I also have it. Trouble breathing, swallowing, heart rate, temperature regulation, blood pressure. I'm still trying to get out of this hole.

acarined said...
even my ability to feel emotions is impaired somehow.

I have exactly the same. When yours started ?

Do any of you guys with dysautonomia have electrolyte or dehydration issues? My body seems unable to balance my salt/potassium on its own and if i detox too much it's like i can't replenish electrolytes, no matter how many i take in

I understand exactly what you describe, im so sorry you experience this. Mine started in August, 2013 when i moved back to my parents' house and was exposed to mold

Aerose91 said...
Do any of you guys with dysautonomia have electrolyte or dehydration issues? My body seems unable to balance my salt/potassium on its own and if i detox too much it's like i can't replenish electrolytes, no matter how many i take in

Not sure, as I don't know how to tell.

I do have low ADH in comparison to osmololity, which means my body doesn't retain water at the rate it should. Causes excess thirst and dehydration and static shocks according to Ritchie Shoemaker. It's extremely common in CIRS.

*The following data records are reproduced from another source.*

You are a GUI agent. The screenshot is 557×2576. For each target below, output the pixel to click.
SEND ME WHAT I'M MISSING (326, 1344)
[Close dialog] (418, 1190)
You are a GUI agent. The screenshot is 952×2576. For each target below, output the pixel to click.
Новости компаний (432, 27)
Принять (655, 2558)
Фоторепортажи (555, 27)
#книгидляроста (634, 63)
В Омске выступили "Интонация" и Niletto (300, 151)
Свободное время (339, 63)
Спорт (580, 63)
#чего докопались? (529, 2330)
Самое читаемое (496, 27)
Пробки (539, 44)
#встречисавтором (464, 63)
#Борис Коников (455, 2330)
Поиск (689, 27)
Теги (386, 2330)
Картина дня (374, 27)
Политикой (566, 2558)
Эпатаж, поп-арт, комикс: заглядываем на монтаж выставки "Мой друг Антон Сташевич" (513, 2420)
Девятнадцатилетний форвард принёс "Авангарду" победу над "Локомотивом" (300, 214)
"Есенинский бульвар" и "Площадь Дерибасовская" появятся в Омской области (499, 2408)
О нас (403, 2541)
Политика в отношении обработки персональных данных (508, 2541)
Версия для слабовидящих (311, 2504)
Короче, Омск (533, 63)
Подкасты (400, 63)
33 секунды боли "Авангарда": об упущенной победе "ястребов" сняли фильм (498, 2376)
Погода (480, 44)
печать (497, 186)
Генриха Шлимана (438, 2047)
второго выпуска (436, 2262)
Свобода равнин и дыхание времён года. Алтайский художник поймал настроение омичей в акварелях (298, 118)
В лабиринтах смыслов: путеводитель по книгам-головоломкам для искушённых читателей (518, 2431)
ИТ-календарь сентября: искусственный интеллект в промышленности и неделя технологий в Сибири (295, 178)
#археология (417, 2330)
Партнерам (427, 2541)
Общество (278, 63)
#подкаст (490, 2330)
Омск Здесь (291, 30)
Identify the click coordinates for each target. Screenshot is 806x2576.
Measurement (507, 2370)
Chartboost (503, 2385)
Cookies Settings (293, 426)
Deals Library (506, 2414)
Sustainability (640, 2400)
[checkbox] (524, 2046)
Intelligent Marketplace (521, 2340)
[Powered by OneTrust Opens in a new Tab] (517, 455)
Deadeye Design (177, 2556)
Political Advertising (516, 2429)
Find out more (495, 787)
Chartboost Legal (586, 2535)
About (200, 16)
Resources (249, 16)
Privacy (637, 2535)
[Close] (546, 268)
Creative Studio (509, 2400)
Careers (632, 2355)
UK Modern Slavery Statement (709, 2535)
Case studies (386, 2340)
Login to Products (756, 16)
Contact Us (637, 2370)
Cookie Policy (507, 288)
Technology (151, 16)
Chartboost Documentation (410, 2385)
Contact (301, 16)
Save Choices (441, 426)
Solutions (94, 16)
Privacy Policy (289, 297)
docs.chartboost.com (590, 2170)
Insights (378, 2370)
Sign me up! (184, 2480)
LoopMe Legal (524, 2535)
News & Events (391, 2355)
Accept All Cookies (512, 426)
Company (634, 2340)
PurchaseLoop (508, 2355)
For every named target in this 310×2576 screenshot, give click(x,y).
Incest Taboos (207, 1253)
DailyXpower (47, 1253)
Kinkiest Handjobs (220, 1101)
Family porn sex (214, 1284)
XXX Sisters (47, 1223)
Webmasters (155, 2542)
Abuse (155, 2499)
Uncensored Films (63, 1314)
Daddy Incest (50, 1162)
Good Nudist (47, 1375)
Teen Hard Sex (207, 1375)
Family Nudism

When my symptoms first started in 2009, I had extreme thirst, a salty taste on my tongue, and drank massive amounts of water. Told doctors. They never tested anything related to that. I don't know if conventional doctors even know any of this stuff. The ones around here seem to know next to nothing.

That went on for years. In the past 3 years that I've been the worst, I haven't drank as much water and can't remember the last time I had that salty taste. The static shocks went away, but I have had them come back some in the last 6 months.

There have been times when I've woken up in the night feeling dehydrated and sick with a headache and feeling like my whole body was dried out.

Does a particular infection cause all this, or is this part of any kind of biotoxin or chronic inflammatory illness?

Does dysautonomia affect bowel movements or cause constipation?

I had many of the symptoms described by walking by faith and bb. Never had a POTS diagnosis, nor disautonomia, but in addition to the other symptoms, I did have the confirmed drop in blood pressure upon standing. If I hadn't gotten the lyme diagnosis, I eventually would have got the testing done. But once I found out I had lyme, I figured it was part of it. After a year, most of the symptoms have gone away.

WalkingbyFaith said...
Does dysautonomia affect bowel movements or cause constipation?

Yes it can


The autonomic nervous system (ANS) controls several basic functions, including:

heart rate, body temp, breathing rate, digestion, sweating, sensations, urination, bowel movements.. etc
You don’t have to think about them - they function on their own.
The ANS also includes the sympathetic and parasympathetic nervous systems.

I’ve always attributed my POTS to ANS dysfunction but maybe my sweating is also part of the package.

Aerose91 said...

What binders do you take? Does it help?

I take Pectasol-C (modified citrus pectin), activated charcoal, and just started Pecta-Clear (Pectasol-C plus alginate).

I feel like the Pecta-Clear may be helping some.

I've never tried Jernigan's Neuro-Antitox, zeolite, or any clays. I probably should try some of those.

I have CIRS from mold and Lyme/co. Aside from cholestyramine (which I couldn't tolerate as it mobilized too much), the binders I'm taking are the only ones my doctors have suggested.

Lapis said chlorophyll was a good mold binder, but I had not heard that before.

I just had my amalgams removed. I'm aware Andy Cutler strongly warns against chlorella and cilantro, so I stay away from those. I haven't seen where he warns against alginate or chlorophyll, though they seem to be similar to chlorella to me.

Aerose91 said...
Everything for me points to CIRS too, though I've never been officially diagnosed with it. The only thing that ever helped me slightly were detoxing though the effects only last a day or so. I've wanted to try cholestyramine for a while but haven't been able to get my hands on any. I'm curious how I'd respond

You don't have insurance that covers prescription drugs? The regular stuff is much cheaper than the pure and insurance pays it. Not sure how all the fillers and additives would affect you with the mast cell issues and all. If I had some pure CSM, I'd take it right now in much smaller doses.